Das vierbeinige Team konnte von seiner Erscheinung nicht unterschiedlicher sein, aber der kleine Schoßhund erwarb schnell genug Kondition, um bei den Radtouren mitzuhalten. In der Natur entdeckte er in sich den bisher schlummernden Wolf. Wenn er zusammen mit Bosco Bachläufe erkundete, kehrte er oft als schlammige Moorkröte zurück. Doch offensichtlich wusste er, wie er sich des Drecks wieder entledigen konnte, so dass Henriette ihn zuhause nur kurz zu bürsten brauchte, bis er wieder wie eine Schneeflocke erstrahlte.

Bosco war ein sehr kluger Hund, doch in Schuffi glaubte sein neues Frauchen Fähigkeiten zu erkennen, die über das Übliche hinausgingen. Bei beiden Tieren reichten zwar kleine Gesten, um ihr Verhalten wunschgemäß zu beeinflussen, aber Henriette fühlte, dass Schuffis wacher Geist nicht ausgelastet war. Er brauchte wohl besondere Beschäftigung. Also begab sie sich mit ihm zu einem Hundeverein und legte dort in ungewöhnlicher Geschwindigkeit alle für einen kleinen Hund möglichen Prüfungen ab. Die anderen Mitglieder waren so fassungslos, dass sie sogar Bestechung mutmaßten.

Eines Tages besuchte Henriette und ihren Mann ihr Neffe Gunther, der beim Zoll arbeitete. Schnuffi lebte dort erst ein ¾ Jahr und der junge Mann kannte ihn noch gar nicht. Natürlich fand er den Hund erstmal nur niedlich, während dieser dem Gast offensichtlich große Sympathie entgegenbrachte. Als seine Tante ihm aber von den erfolgreich und mit höchster Punktzahl bestandenen Prüfungen des Kleinen erzählte, wurde er hellhörig.

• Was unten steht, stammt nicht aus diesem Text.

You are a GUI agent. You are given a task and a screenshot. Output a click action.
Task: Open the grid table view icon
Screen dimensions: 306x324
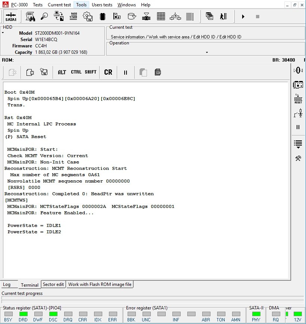(x=161, y=16)
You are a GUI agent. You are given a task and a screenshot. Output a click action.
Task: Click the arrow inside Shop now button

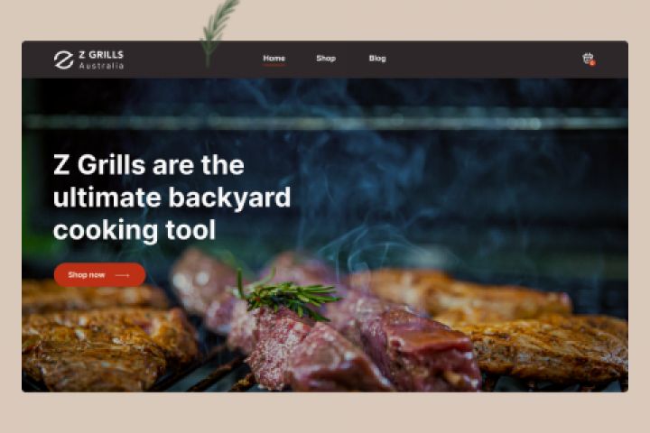point(122,275)
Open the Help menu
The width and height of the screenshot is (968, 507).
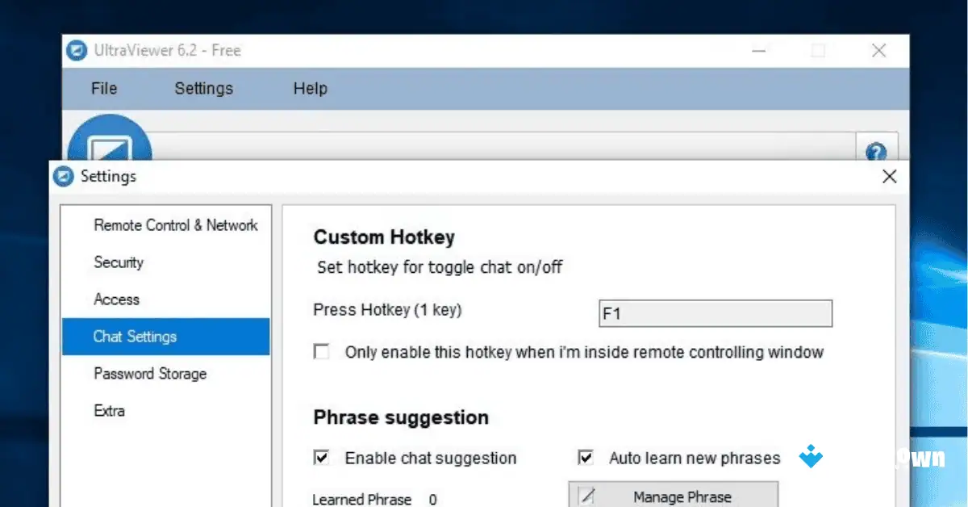(310, 89)
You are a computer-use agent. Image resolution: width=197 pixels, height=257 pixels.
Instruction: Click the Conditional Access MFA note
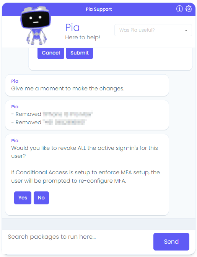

„Wisst ihr übrigens, dass der erfolgreichste Drogenspürhund beim Zoll eine niedliche, kleine Cockerspaniel-Hündin ist. Vielleicht besitzt ja auch euer Schoßhund verborgene Talente. Ich wünsche mir schon lange, zur Hundestaffel des Zolls zu wechseln. Darf ich …. Wie heißt der Hund nochmal?“

„Schnuffi.“, erklärte Henriette. „So tauften ihn schon seine Vorbesitzer und wir wollten ihm keinen anderen Namen geben. Als wir ihn kauften, bekamen wir auch seine Abstammungspapiere ausgehändigt. Stell Dir mal vor. Laut denen ist der Name unseres Hundes Dorian Edler von Flockenstein. Die spinnen doch, diese Züchter.“

„Ist doch auch egal, wie der Kleine heißt. Darf ich ihn beim Zoll mal vorstellen? Dort können sie feststellen, ob er als Drogenspürhund geeignet ist. Wenn Schnuffi den Test besteht, werde ich darauf bestehen, dass wir nur als Doppelpack zu haben sind und mein Traum erfüllt sich.“

Gunther strahlte allein bei diesem Gedanken so viel Freude und Zuversicht aus, dass Henriette und ihr Mann ihren Neffen nicht durch Ablehnung des Vorschlags bekümmern wollten. Und das Erstaunlichste war, dass Schnuffi, so als habe er jedes Wort verstanden, ausgelassen um den Gast herumhüpfte. Also wurde Gunther erlaubt, den Hund für eine Begutachtung durch den Zoll mitzunehmen.

So wurde Schnuffi dort getestet und die Ergebnisse waren so überragend, dass seinem Einsatz als Drogenspürhund unter der Aufsicht von Gunther nichts mehr im Wege stand. Zwar vermisste Henriette Schnuffi, doch es tröstete sie die Einsicht, dass der Kleine seine Berufung gefunden hatte. Und wie stolz war sie, wenn sie in der Zeitung lesen konnte, dass der Champion unter den Drogenspürhunden wiedermal erfolgreich war.

Wenn sie also auf dem Hamburger Flughafen jemanden sehen, der vermeintlich auf einen Fluggast wartete und einen entzückenden, weißen Schoßhund an der Leine führt, dann wissen sie: Schnuffi hat Dienst.